SOURCE RECORDS below:

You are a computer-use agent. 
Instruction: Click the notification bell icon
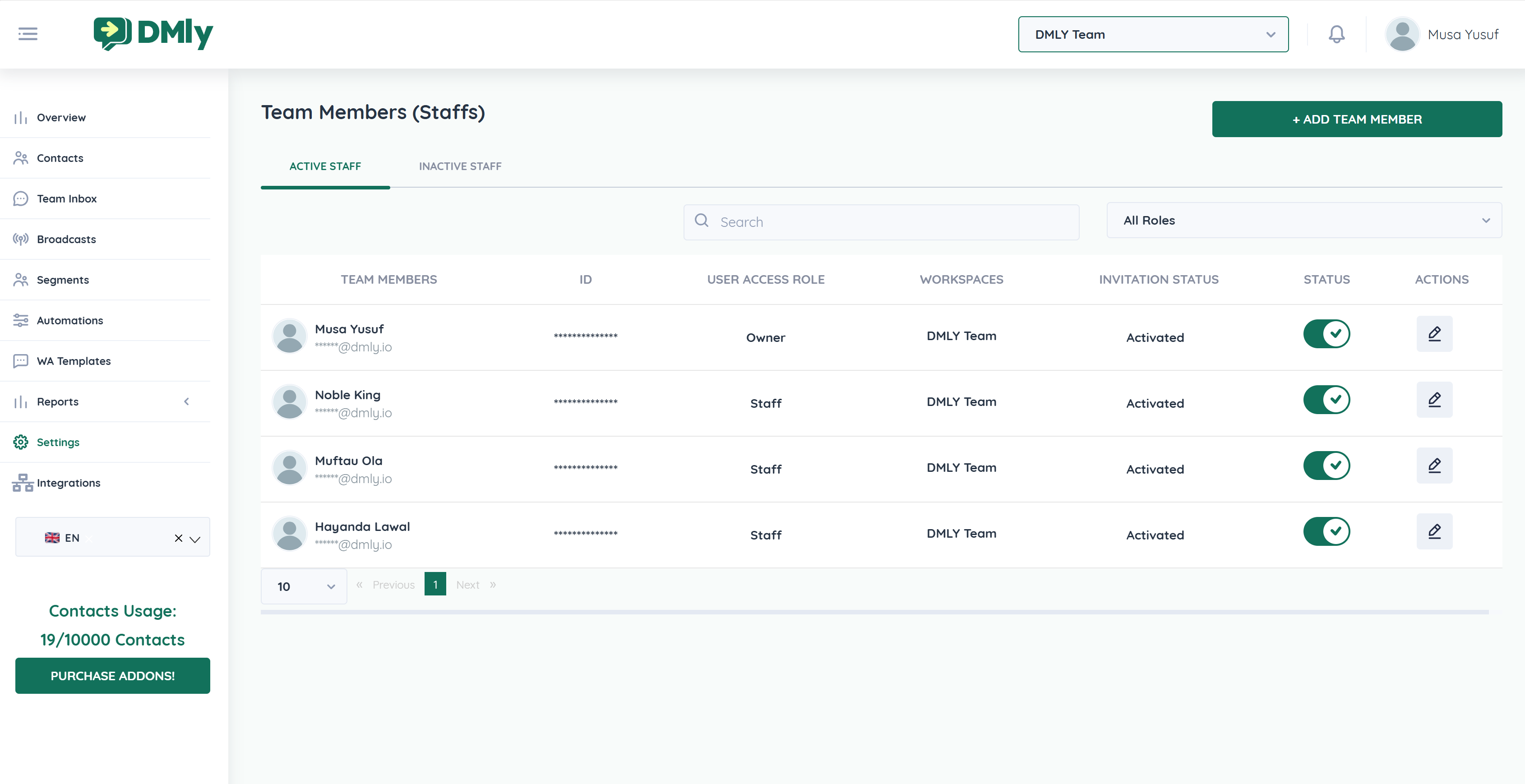pyautogui.click(x=1336, y=34)
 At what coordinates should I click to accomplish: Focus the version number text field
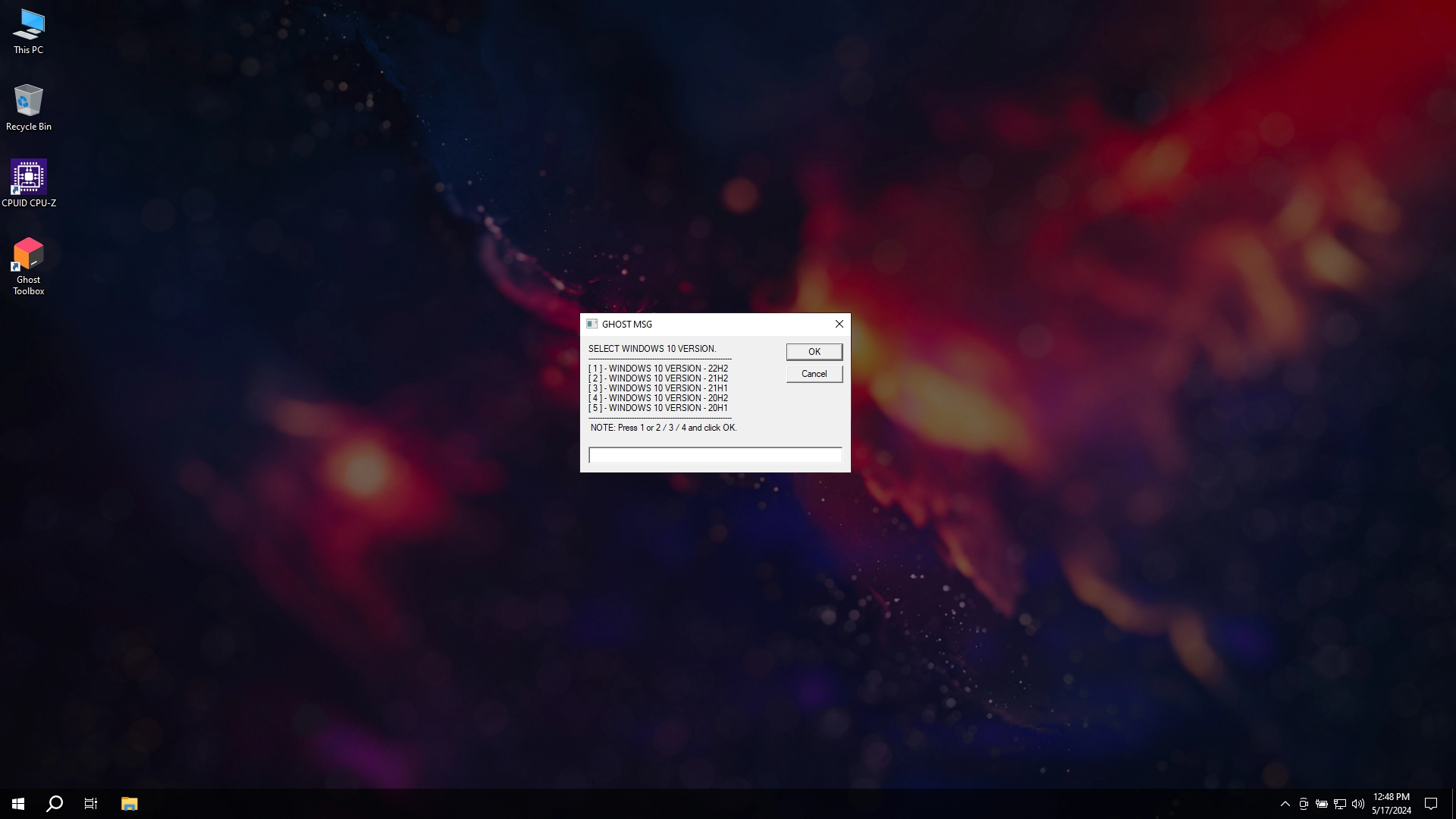pyautogui.click(x=715, y=455)
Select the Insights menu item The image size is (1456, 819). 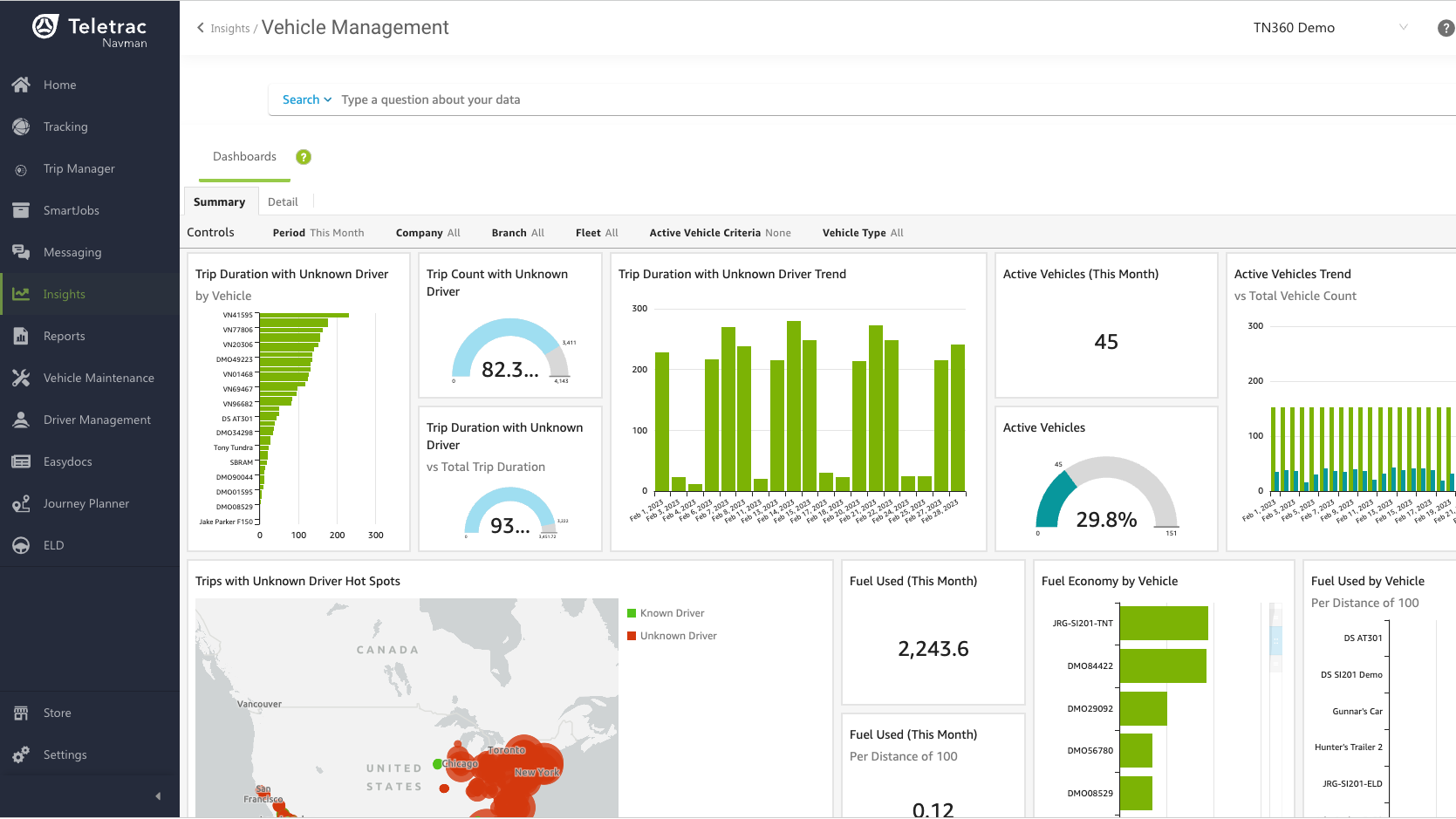[64, 294]
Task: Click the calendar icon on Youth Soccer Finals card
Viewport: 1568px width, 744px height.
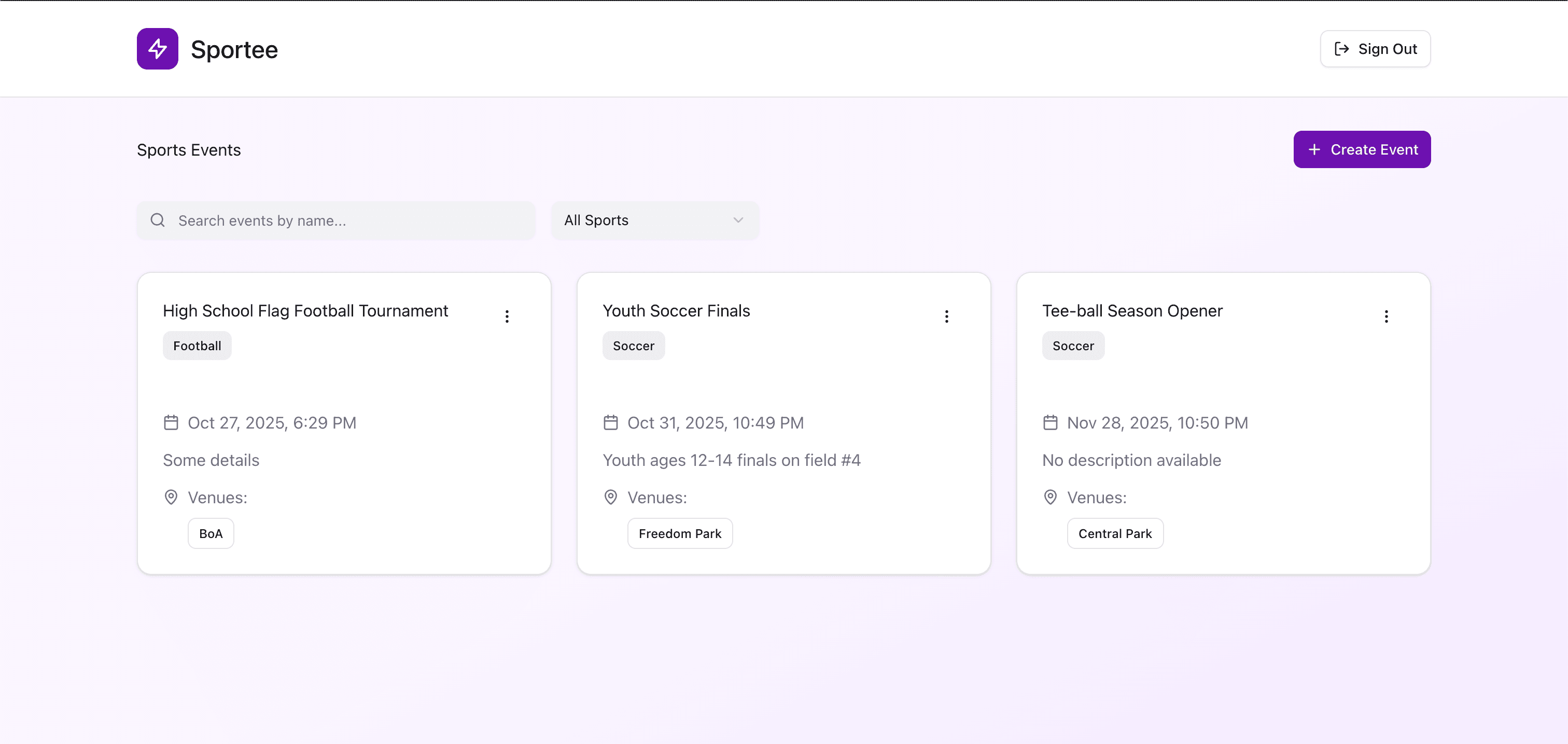Action: pyautogui.click(x=610, y=422)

End of SOURCE RECORDS.

Please return, exactly and with pictures omitted, the lines from the line holding "Task: Click the" through the end of the data above, inclusive.

SOLUTION BELOW:
Task: Click the calendar icon on Youth Soccer Finals card
Viewport: 1568px width, 744px height.
Action: pyautogui.click(x=610, y=422)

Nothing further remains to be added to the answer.